The land rose, and he could see the silhouette of the Dutch fort. He rode past it, and past the big house and barn which Abigail had seen. No light came from either. A few minutes later he came
to the assistant treasurer’s residence.

This time, there was a light. Burroughs must have escaped Abigail’s knots. Horton tied up the horse at a lonely tree some distance away, and walked carefully up to the place. He
extinguished the lamp, allowing himself to be folded into the night air.

Burroughs appeared at the door so suddenly that Horton had to throw himself to the ground to avoid being seen, perhaps thirty yards away. The grass was dry, but cold, holding the promise of
night-time moisture. This was Horton’s first glimpse of the man who, until now, had been only a name, a shadow at the edge of the story.
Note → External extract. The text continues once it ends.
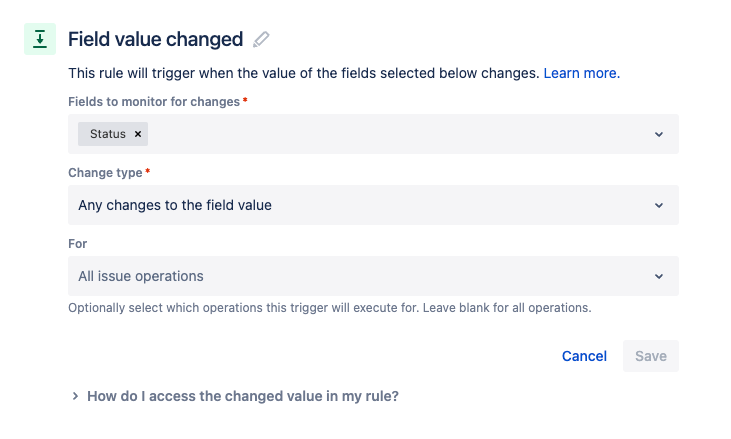731x439 pixels.
Task: Click the 'For' field label
Action: [77, 244]
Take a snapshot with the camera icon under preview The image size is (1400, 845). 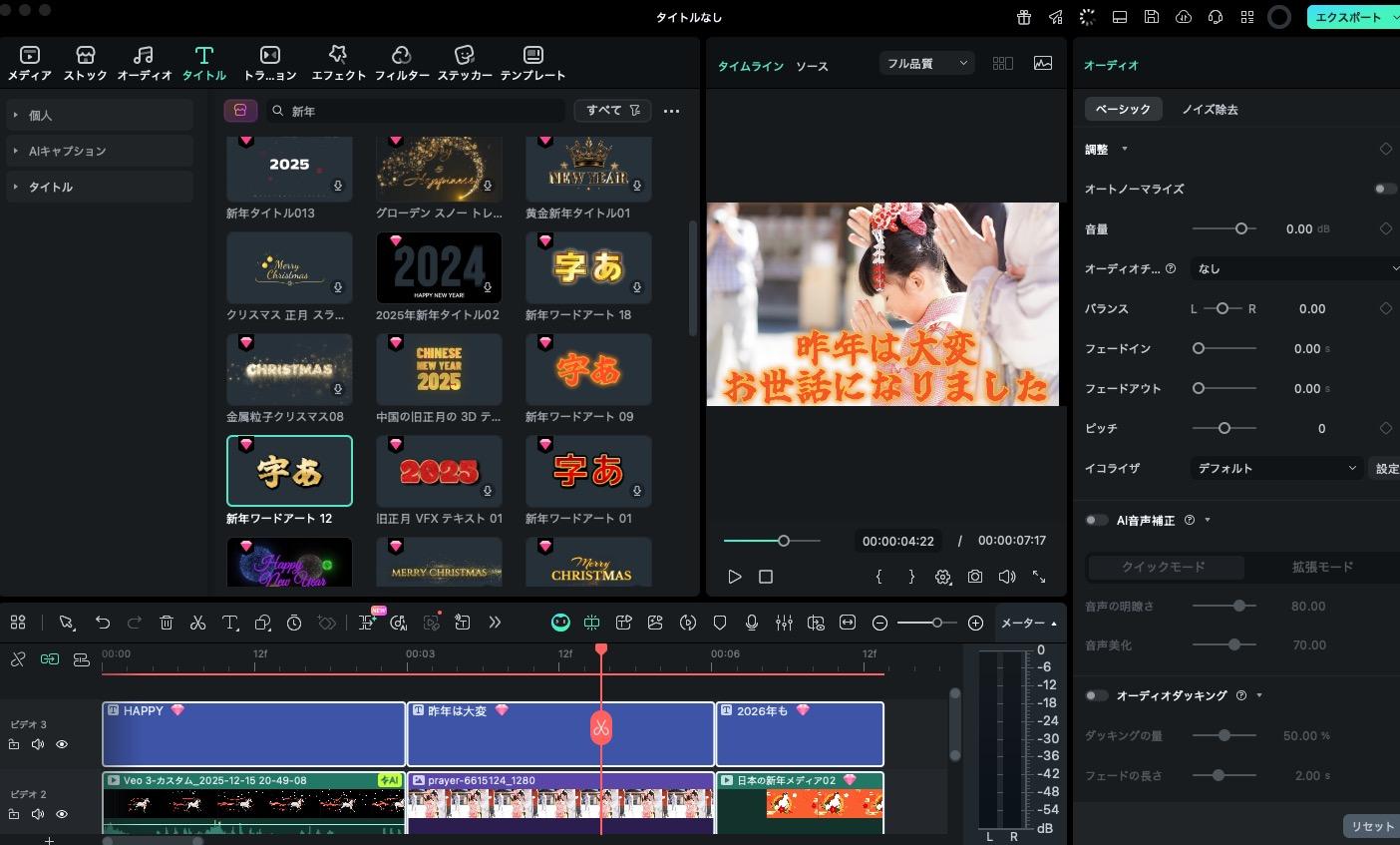point(974,576)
He stood in the doorframe, lit by the light within. He did not look like a man who had, until recently, been tied to a chair by a woman after drinking a mild poison. He looked like a man under
astonishing self-control. He imagined Burroughs standing in that Kent icehouse over the dead bodies of the Johnsons. He imagined him marking their bodies with that device, Dee’s Monad. But
the question still pertained: why?

The dark-suited devil turned and shut the door behind him. The house stood silent again. Horton could not approach very closely, as there was no cover. But behind the house there were cairns and
clusters of rocks. Horton crouched and ran around the house, keeping as much of his attention as he could on the door, in case Burroughs should reappear. He settled down to wait.

It was perhaps another hour, though it felt like eternity. At the end of this first hour, the light in the house went out. Had the assistant treasurer gone to bed? He waited a while longer, just
to be sure.

He made his way towards the dark house. He reached its side wall, put his back against it and quickly glanced into a window. There was no light or movement from inside. He worked his way around
to the front door at which Burroughs had stood earlier.

He could see the silhouette of the fort from here; it was above him, its edges jagged in the moonlight. From the other side of the fort, the persistent breathing of the sea, in and out of that
cave below.

He tried the handle of the front door. It turned. The door gave slightly under his shoulder and then, as if making the decision for him, it opened. He pushed it open, staying as hidden as he
could around the edge of the door, pushing it back until it was against the inner wall, squeezing anyone who might be hiding there into an impossibility.

He peeked around the doorframe. The interior was dark and, apparently, empty. He stepped inside.

The air was cold. Burroughs had lit no fire. He could pick out the dim outlines of some furniture in the parlour: two chairs, a desk, a door out to the kitchen. A bookcase lit by a shaft of
moonlight from the window.

Slowly, carefully, Horton went through every room of the house, and found nothing. In the surprising light from the moon, he made what investigation he could, and concluded that apart from books
and furniture, Burroughs’s house was devoid of anything at all. It was even devoid of Burroughs.

He sat in the man’s chair, which faced the dead fire and the chimney breast. He stretched out one foot and pushed the rug. For a moment he imagined he saw a trapdoor. But it was no such
thing; just a line in the wooden floor, a gap between boards. And how, he asked himself, would Burroughs have returned a rug to cover a trapdoor once he had climbed down inside? He had allowed the
night to take over his imagination. It was time to think clearly. Time to head back into James Town, and speak to Seale, and to Abigail, and relocate his rational self.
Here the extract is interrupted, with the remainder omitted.